Figure 23 : Mécanismes impliqués dans l’atteinte musculaire de la polyneuromyopathie acquise en réanimation.

55

III. La cachexie cancéreuse

A. Généralités

Le terme cachexie vient du Grec « kakos » et « hexis » qui signifie « mauvais état ». Elle se définit comme un syndrome multifactoriel clinique et métabolique entrainant une perte de poids progressive. La cachexie peut apparaitre dans de nombreuses pathologies chroniques telle que l’insuffisance cardiaque chronique, la broncho-pneumopathie chronique obstructive (BPCO), l’insuffisance rénale chronique, le sepsis et le cancer [121].

En 2011, Fearon propose une définition de la cachexie cancéreuse : « Cancer cachexia

is defined as a multifactorial syndrome characterised by an ongoing loss of skeletal muscle mass (with or without loss of fat mass) that cannot be fully reversed by conventional nutritional support and leads to progressive functional impairment.
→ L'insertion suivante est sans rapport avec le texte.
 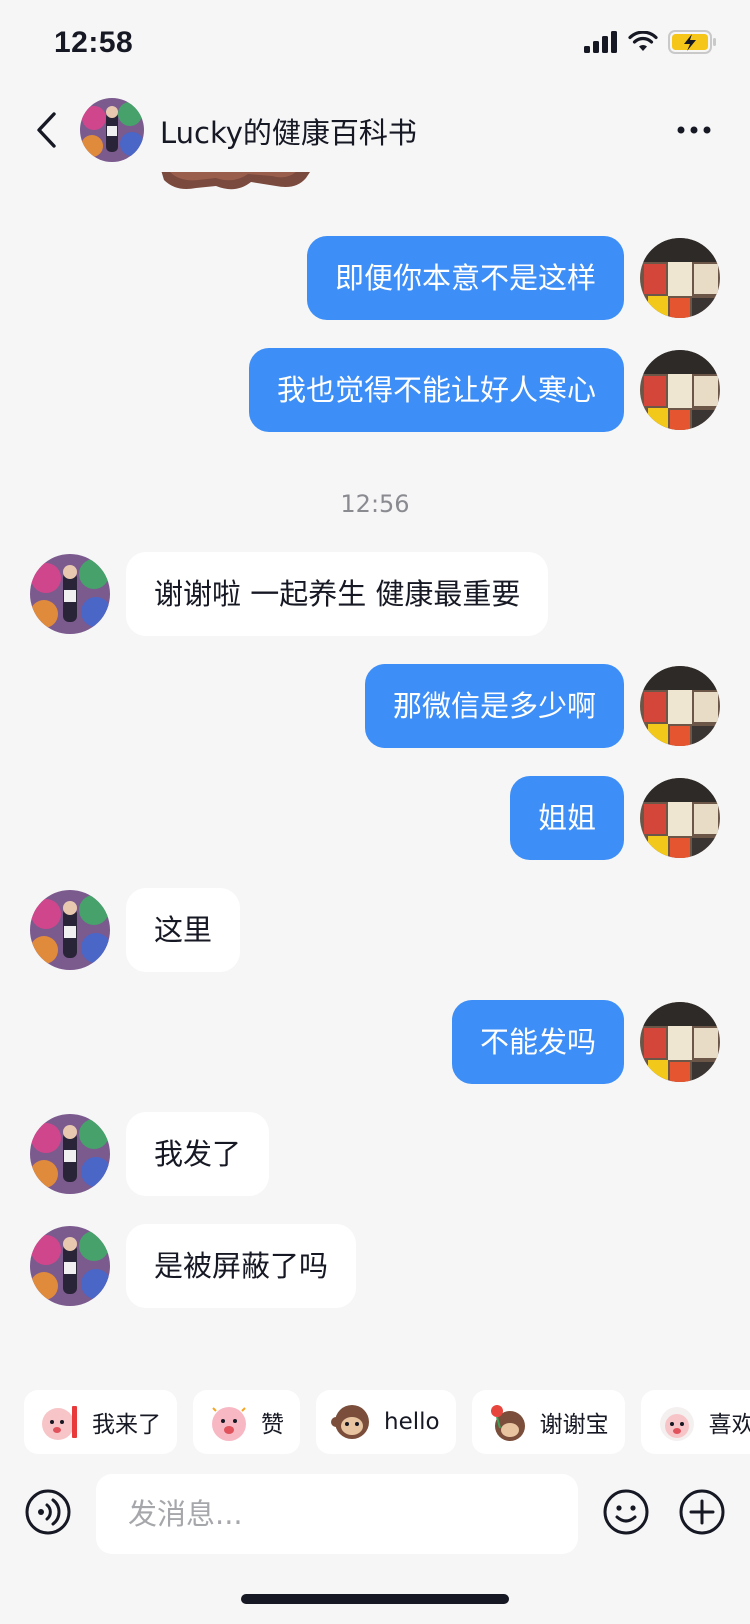 I want to click on message-bubble: 我也觉得不能让好人寒心, so click(x=436, y=390).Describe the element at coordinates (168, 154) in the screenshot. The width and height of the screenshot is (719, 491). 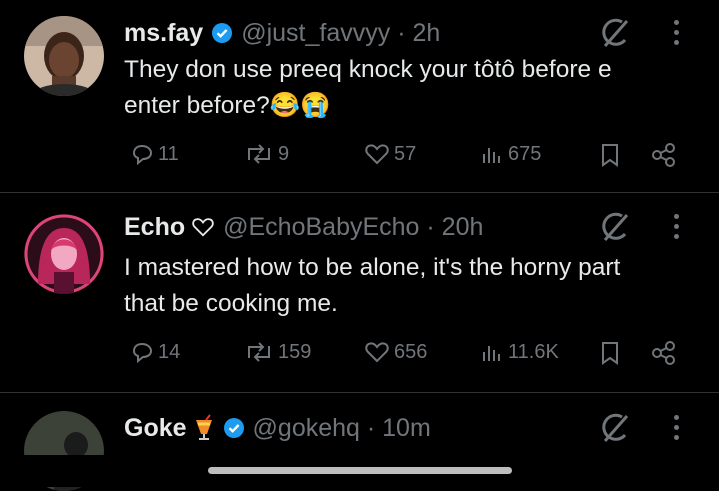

The pathophysiology is characterised by a negative protein and energy balance driven by a variable combination of reduced food intake and abnormal metabolism» [122]. Cette cachexie cancéreuse est indirectement responsable de 30% de la mortalité des patients atteints de cancer et par ailleurs, plus de 50% des patients qui meurent suite à leur cancer, présentent une cachexie [123]. Sa prévalence peut aller jusqu’à 83% pour les cancers de l’estomac et du pancréas, 79% pour le cancer de l’œsophage et 50-66% pour le cancer du poumon [124], avec une corrélation négative entre le pourcentage de perte de masse et la survie [125].
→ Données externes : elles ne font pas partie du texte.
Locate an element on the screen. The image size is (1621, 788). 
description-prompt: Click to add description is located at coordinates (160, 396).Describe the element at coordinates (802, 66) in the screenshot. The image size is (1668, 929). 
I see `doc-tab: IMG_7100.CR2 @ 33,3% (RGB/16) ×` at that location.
Chez ces patients, la cachexie va induire une augmentation des effets secondaires des traitements, l’incapacité de traiter les patients avec des cycles complets de thérapies, la réduction de la réponse aux traitements et par conséquent une diminution de la survie [126]. A cela il faut rajouter une diminution dramatique de l’activité physique qui impacte directement la qualité de vie des patients [127]. Les signes cliniques caractéristiques qui vont apparaitre sont : une fatigue générale (asthénie), une anorexie, une modification du métabolisme entrainant une perte de poids, avec une perte de masse grasse et surtout la perte de masse musculaire qui entraine un épuisement musculaire. Son diagnostic est rendu d’autant plus difficile que la première définition de la cachexie n’a été établie qu’en 2008, caractérisée par un panel de scientifiques [121]. Ils ont identifié comme critères la perte de poids >5% dans les 12 mois (ou IMC<20), associé à au moins 3 des 5 critères suivants : diminution de la force musculaire, fatigue, anorexie, indice de masse maigre faible et biochimie anormale (marqueurs de l’inflammation élevés (CRP (protéine C réactive), IL-6), anémie et faible albuminémie) (Figure 24). Un autre système de notation a été proposé en 2011 : le Cachexie SCOre (CASCO) [128], validé en 2017 sur un panel de 281 patients [129]. Ce score prend en

56 compte des paramètres tels que le degré de perte de masse, les marqueurs de l’inflammation, l’activité physique et un questionnaire sur la qualité de vie des patients. Cet index a même été proposé sous une forme simplifiée (MiniCASCO) afin d’éviter un nombre trop important de mesures à effectuer par le personnel de santé sur ces patients qui pourrait limiter son utilisation.

Figure 24 : Critères de diagnostic de la cachexie cancéreuse. Proposition selon par Evans et al. [121].